Extract META tag data from long list of websites?

Moz · Post by **Moz** » Thu Aug 09, 2007 4:39 am

Hi,

I've seen the download websites filter for Textpipe - is it possible to have a list of URL's in a text file, use Textpipe to download them and then extract the META tag data like Description?

Thanks,

Moz

Post by **DataMystic Support** » Thu Aug 09, 2007 9:29 am

Absolutely. Just use a Search/Replace with the Extract option, e.g. using the perl pattern:

<meta[^>]*NAME="description"[^>]*>

Replace with

@FullInputFilename: $0\r\n

Moz · Post by **Moz** » Fri Aug 10, 2007 8:10 am

DataMystic Support wrote:Absolutely. Just use a Search/Replace with the Extract option, e.g. using the perl pattern:

<meta[^>]*NAME="description"[^>]*>

Replace with

@FullInputFilename: $0\r\n

Hi Simon,

Thanks for the (as usual) very speedy response on this, however I'm still a little stuck.

I can get the sites downloaded using the WsInetTools filter (which unfortunately crashes Textpad after a while) but then I don't fully understand your comment above about then extracting the meta data.

I have the websites now downloaded into one long text file and from what I can understand from your post I should have a filter like this:
Input File: text file with downloaded webpages
1st Filter: Extract Lines matching perl pattern <meta[^>]*NAME="description"[^>]*>
1st Subfilter of 1st Filter: Replace perl pattern "<meta[^>]*NAME="description"[^>]*> " with " @FullInputFilename: $0\r\n"

I'm testing this one one long file of about 500 webpages and it only manages to extract two meta descriptions yet there are hundreds of them in the file such as:

Code: Select all

<meta name="description" content="Bethany Home is a School and Training Centre for disabled children and adults.
    (could be because there's a new line at the end of this and no > ? )

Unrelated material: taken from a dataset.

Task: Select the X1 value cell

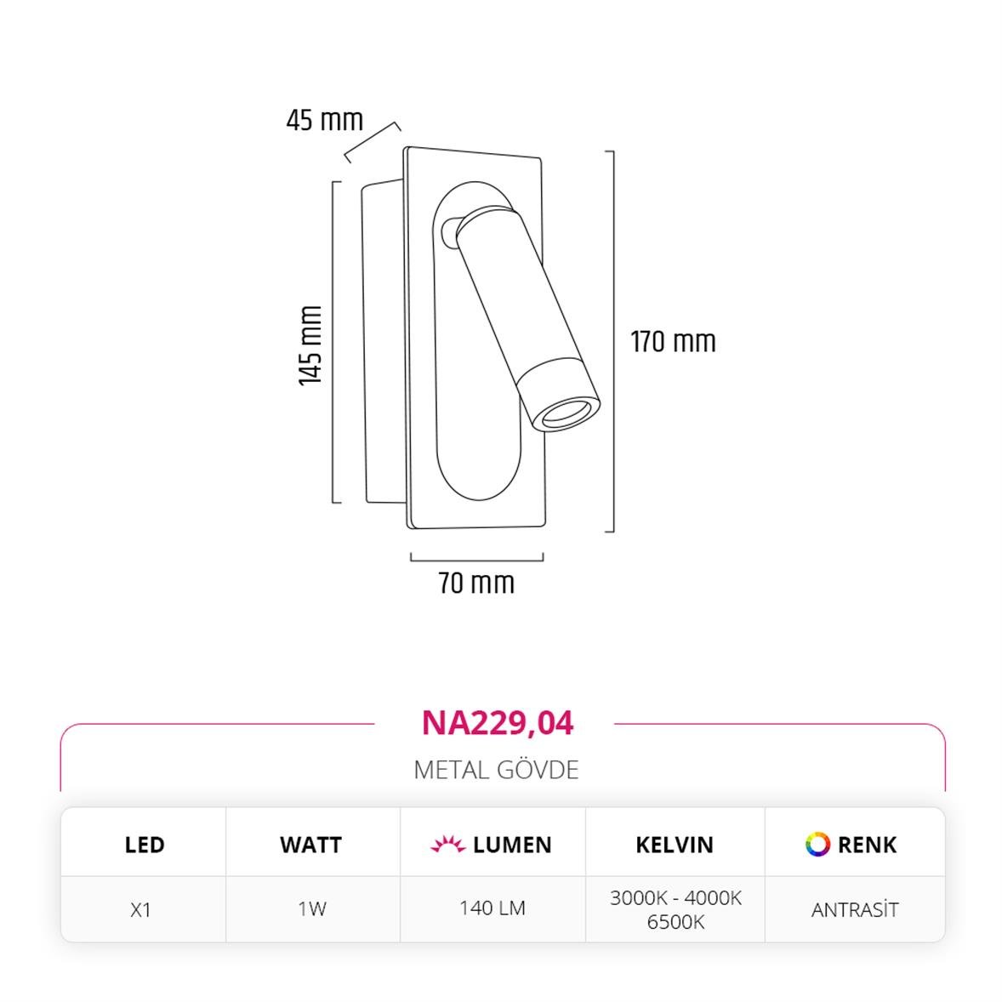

<meta NAME="description" CONTENT="Conservation holiday volunteer work project, volunteering, wildlife and environmental volunteer. Freiwilligenarbeit, Abenteuerurlaub, Abenteuerreisen, Arbeitsurlaub, Naturreisen, Expeditionsreisen. ecotourisme, Planete Urgence, protection de l'environnement, ecovolontariat, écotourisme, écovolontariat, ecovolontaire, Des vacances studieuses, vacances actives, vacances de travail.">

<meta name="Description" content="Blue Ventures: through our projects and marine expeditions in Madagascar, Africa we enhance global marine conservation and research. Ideal for student gap year placements. Award winning, not-for-profit organisation" />

<meta name="description" content="BMS World Mission">

None of the above are saved in the output file. Can you point me in the right direction please?

Many thanks,

David

Post by **DataMystic Support** » Fri Aug 10, 2007 9:56 am

Hi David,

TextPipe can accept URLs in the file list, so you can dispense with with WsInetTools filter altogether.

However, given that you already have the data in one file, JUST use a single replace perl pattern filter with the text I desribed. The restriction you added will force it to only match META tags that fit on one line.